TASK REQUIREMENTS:
Identify every line below that contains the word "link", and copy each of those lines.

INPUT DATA:
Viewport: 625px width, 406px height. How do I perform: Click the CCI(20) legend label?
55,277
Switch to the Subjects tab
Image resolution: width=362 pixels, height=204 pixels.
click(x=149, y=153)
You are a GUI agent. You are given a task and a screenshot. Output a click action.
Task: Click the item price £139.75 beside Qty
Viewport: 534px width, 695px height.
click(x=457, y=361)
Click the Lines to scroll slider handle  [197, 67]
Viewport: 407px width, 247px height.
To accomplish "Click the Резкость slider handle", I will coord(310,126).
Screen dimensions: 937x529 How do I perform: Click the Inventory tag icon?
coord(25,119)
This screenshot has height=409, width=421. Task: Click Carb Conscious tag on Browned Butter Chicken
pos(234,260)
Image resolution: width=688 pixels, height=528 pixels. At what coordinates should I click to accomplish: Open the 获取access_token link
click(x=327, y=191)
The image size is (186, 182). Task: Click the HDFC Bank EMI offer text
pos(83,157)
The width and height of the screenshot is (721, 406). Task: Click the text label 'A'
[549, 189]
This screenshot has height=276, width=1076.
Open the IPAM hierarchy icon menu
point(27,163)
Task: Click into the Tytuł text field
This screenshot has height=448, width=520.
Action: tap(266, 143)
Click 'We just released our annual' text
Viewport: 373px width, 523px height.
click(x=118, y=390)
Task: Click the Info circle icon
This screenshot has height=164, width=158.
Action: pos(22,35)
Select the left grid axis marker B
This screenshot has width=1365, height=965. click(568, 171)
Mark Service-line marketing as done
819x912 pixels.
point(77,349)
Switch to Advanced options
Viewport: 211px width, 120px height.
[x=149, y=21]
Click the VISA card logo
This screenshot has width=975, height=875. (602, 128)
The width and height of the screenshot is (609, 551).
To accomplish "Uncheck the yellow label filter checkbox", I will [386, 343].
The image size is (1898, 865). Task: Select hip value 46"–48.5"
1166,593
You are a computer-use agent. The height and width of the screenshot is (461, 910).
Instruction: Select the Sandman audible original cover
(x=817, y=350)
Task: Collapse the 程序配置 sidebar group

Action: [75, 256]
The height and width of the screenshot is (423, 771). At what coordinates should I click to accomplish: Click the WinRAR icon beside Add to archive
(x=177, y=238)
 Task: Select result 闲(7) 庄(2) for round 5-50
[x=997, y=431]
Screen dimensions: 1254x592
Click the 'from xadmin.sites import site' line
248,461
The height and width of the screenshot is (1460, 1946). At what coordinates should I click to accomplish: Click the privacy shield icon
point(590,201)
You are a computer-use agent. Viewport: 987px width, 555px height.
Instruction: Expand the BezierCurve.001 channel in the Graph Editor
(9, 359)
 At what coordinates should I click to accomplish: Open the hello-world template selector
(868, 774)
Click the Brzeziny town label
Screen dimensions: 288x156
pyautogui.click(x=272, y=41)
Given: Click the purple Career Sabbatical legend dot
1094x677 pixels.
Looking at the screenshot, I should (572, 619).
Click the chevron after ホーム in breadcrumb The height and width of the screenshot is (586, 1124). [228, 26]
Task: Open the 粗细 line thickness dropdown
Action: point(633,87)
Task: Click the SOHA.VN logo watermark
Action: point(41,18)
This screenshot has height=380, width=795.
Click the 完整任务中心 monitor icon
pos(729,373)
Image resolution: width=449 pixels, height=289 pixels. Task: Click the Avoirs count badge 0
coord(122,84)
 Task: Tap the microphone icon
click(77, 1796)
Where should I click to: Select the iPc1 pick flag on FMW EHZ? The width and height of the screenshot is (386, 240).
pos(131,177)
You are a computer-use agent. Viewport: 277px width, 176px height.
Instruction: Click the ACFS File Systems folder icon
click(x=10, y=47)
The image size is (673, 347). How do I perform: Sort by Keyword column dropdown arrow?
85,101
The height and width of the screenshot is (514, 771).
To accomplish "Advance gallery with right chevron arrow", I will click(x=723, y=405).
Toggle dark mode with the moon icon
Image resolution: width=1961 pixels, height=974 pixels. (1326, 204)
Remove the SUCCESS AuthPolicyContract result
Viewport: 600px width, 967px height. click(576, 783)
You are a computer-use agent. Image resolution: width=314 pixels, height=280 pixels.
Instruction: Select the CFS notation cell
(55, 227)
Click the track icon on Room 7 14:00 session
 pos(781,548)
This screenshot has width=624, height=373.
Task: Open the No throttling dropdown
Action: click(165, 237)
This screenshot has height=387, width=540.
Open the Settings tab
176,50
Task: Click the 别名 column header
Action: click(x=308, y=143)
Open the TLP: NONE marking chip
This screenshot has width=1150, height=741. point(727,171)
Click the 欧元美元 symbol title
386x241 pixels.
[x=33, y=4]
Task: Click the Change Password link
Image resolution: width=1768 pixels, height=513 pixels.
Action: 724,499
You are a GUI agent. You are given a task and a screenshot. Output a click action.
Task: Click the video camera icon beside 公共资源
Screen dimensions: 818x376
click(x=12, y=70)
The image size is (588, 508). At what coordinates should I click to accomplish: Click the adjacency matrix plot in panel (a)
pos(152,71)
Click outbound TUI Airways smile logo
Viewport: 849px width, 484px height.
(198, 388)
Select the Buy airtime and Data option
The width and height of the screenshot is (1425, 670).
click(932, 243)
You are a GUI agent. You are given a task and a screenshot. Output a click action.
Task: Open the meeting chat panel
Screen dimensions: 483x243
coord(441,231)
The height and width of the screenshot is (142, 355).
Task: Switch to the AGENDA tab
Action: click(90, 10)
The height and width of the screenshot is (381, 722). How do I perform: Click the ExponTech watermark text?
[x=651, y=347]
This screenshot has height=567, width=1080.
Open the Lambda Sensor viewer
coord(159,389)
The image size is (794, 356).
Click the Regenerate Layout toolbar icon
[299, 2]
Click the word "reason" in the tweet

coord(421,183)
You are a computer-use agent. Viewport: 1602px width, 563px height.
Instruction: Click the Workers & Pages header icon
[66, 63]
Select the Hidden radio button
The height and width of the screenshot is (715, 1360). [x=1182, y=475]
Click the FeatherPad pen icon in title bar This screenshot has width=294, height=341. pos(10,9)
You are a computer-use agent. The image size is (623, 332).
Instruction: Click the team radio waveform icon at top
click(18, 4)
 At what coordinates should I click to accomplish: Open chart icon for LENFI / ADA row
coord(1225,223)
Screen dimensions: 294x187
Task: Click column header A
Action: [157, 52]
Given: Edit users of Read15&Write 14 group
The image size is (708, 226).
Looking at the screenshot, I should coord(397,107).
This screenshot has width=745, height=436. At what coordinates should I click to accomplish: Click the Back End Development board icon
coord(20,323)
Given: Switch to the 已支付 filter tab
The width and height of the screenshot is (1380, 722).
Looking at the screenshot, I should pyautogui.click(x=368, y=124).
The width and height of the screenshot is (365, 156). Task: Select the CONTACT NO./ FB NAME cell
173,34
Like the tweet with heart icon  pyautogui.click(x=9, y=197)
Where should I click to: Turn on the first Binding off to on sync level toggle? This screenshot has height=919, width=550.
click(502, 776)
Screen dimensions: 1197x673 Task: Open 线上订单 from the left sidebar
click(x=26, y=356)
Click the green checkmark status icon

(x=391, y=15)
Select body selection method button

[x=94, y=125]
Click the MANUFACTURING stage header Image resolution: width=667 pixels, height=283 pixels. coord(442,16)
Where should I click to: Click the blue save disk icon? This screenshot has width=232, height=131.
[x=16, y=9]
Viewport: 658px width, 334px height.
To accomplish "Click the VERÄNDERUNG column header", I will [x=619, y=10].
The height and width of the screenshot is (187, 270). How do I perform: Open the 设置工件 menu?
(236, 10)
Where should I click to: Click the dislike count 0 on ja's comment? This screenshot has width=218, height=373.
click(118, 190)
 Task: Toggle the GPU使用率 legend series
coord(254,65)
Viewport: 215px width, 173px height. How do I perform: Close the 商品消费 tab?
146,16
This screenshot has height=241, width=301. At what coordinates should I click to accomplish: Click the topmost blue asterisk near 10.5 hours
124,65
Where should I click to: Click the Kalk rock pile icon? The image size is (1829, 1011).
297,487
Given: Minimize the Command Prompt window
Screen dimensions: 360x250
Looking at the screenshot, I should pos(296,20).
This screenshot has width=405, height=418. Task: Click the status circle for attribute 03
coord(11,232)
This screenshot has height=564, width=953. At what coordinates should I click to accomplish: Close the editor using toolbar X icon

RESULT OF THIS EXERCISE:
Image resolution: width=688 pixels, height=528 pixels. At what coordinates should I click to accomplish: Open the 获取access_token link
Task: Click the Change Password link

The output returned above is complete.